* Dataset records *

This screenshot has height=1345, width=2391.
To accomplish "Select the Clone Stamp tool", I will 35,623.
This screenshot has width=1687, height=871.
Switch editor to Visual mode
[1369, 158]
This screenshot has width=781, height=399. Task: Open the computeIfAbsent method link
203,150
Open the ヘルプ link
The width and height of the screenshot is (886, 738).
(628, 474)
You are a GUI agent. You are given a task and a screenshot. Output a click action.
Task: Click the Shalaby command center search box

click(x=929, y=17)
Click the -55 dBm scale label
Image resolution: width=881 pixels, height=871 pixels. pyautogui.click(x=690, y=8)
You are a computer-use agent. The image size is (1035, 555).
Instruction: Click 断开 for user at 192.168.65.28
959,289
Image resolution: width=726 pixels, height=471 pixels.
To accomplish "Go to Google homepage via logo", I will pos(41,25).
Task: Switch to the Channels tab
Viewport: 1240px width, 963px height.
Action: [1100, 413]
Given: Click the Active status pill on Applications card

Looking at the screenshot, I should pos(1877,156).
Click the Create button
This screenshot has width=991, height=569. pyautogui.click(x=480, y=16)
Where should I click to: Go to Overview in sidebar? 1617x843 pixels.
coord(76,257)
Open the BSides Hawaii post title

* Task prompt *
One line contains "Viewport: 1240px width, 963px height.". Return that line and every later line through the end of the listing above, exactly, and nothing else.

* Result of the exercise *
Viewport: 1240px width, 963px height.
Action: [1100, 413]
Given: Click the Active status pill on Applications card

Looking at the screenshot, I should pos(1877,156).
Click the Create button
This screenshot has width=991, height=569. pyautogui.click(x=480, y=16)
Where should I click to: Go to Overview in sidebar? 1617x843 pixels.
coord(76,257)
Open the BSides Hawaii post title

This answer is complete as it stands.